El gran poeta inglés Philip Larkin fue uno de los seres más huraños de su tiempo. Este carácter huidizo e intratable aparece dibujado en sus poemas, bajo una fina capa de lirismo, pero en el fondo sus versos no eran más que un pálido reflejo de su propia vida: un precioso aburrimiento, según él mismo. Una vez un periodista le preguntó si no le gustaría viajar, por ejemplo visitar China. Sus palabras de respuesta fueron lacónicas (y a su vez encierran todo un ideario): "No me importaría visitar China", respondió, "si ese mismo día pudiera estar de nuevo en casa. Odio estar fuera. En general, cuanto más lejos estás de tu casa, mayor es la miseria".Leí estas palabras de Philip Larkin hace un par de días y, además de dejarme inquieto durante un buen rato, sin querer me pusieron en la pista del -vamos a llamarle- bricolaje turístico. Se trata de una nueva disciplina creativa, personal e intransferible, que te permite viajar a medio mundo sin salir de la ciudad, sin tener que cambiar moneda, por supuesto, y, lo que es más importante, sin dejar de dormir en tu propia cama por la noche. Ayer la puse en práctica con unos resultados nada despreciables: tras dudar entre múltiples destinos, todos muy atractivos, decidí pasar todo el día en Tokio sin salir de Barcelona.

________________________

→ TAREA ASIGNADA: Continúa el texto sobre Philip Larkin y el bricolaje turístico a partir de su última oración. Los datos proceden de una fuente distinta a la del texto.

→ DATOS PROPORCIONADOS:
________________________

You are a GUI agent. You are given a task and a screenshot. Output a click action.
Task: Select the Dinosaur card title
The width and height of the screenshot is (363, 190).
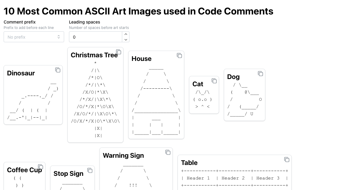coord(21,73)
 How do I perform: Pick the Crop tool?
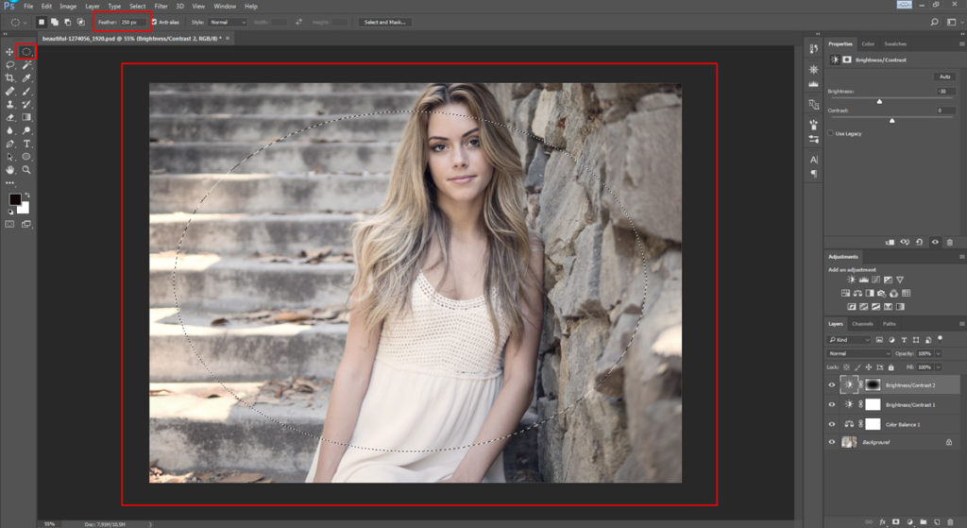click(x=9, y=78)
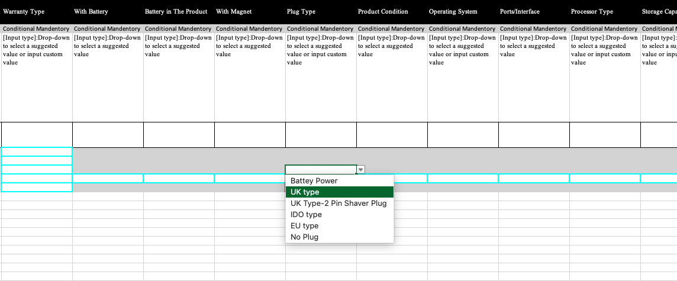Select the 'Warranty Type' header cell
The width and height of the screenshot is (677, 281).
(x=37, y=12)
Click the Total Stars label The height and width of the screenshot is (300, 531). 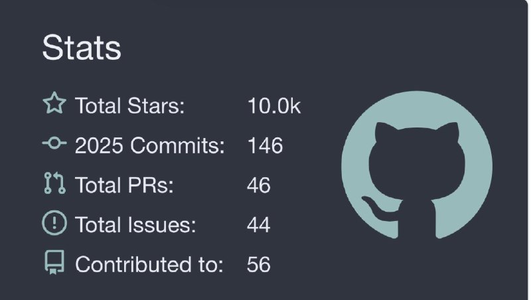click(x=129, y=106)

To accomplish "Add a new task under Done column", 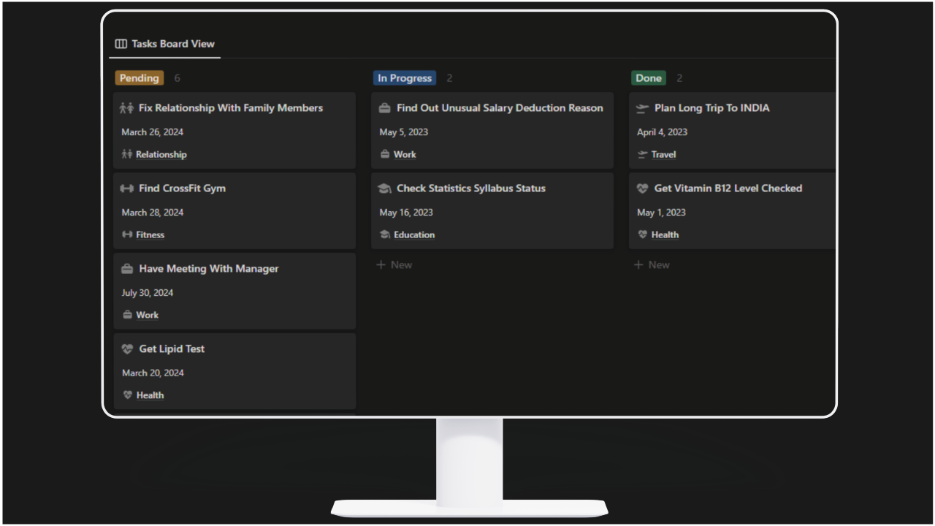I will (x=652, y=264).
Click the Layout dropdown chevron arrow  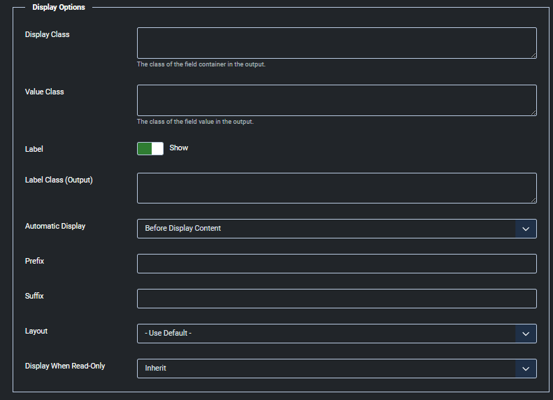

________________________

→ TU RESPUESTA:
Podría haber elegido cualquier otra ciudad del Japón, pero preferí Tokio porque es la capital y porque, dicen, su gente está más acostumbrada a los turistas. Cuando me levanté por la mañana, mi cama se encontraba ya en una habitación de hotel (acogedora, aunque nada del otro mundo). Antes de vestirme descolgué el teléfono y pedí al servicio de habitaciones un desayuno continental -zumo, tostadas, café con leche-, pero como no venía nadie me lo preparé yo mismo. Me lo tomé frente al televisor, donde después de hacer mucho zapping, encontré una cadena autóctona que emitía dibujos animados manga. Esas luchas matutinas entre niños con quimono me prepararon para el fragor de un día entero en Tokio, así que me vestí de turista (bermudas, sandalias y la riñonera: parecía que el cinturón estuviera embarazado), cogí la cámara fotográfica, el plano de la ciudad y salí a la calle. Como soy previsor, ya había preparado alguna de mis actividades de ese día. Por suerte, no tuve que andar mucho hasta la boca del metro, porque el calor en Tokio es sofocante. Unas cuantas paradas y me encontré ya en el Museo Etnológico de la ciudad, donde pude visitar una exposición de vasos y ollas tradicionales japoneses, Itadakimasu: cultura y alimentación en el Japón. Me di cuenta entonces de que mi perfil de turista se incluía entre esa gente que se interesa más por las costumbres de un país y sus habitantes que por sus grandes monumentos. En este sentido, Tokio era ideal.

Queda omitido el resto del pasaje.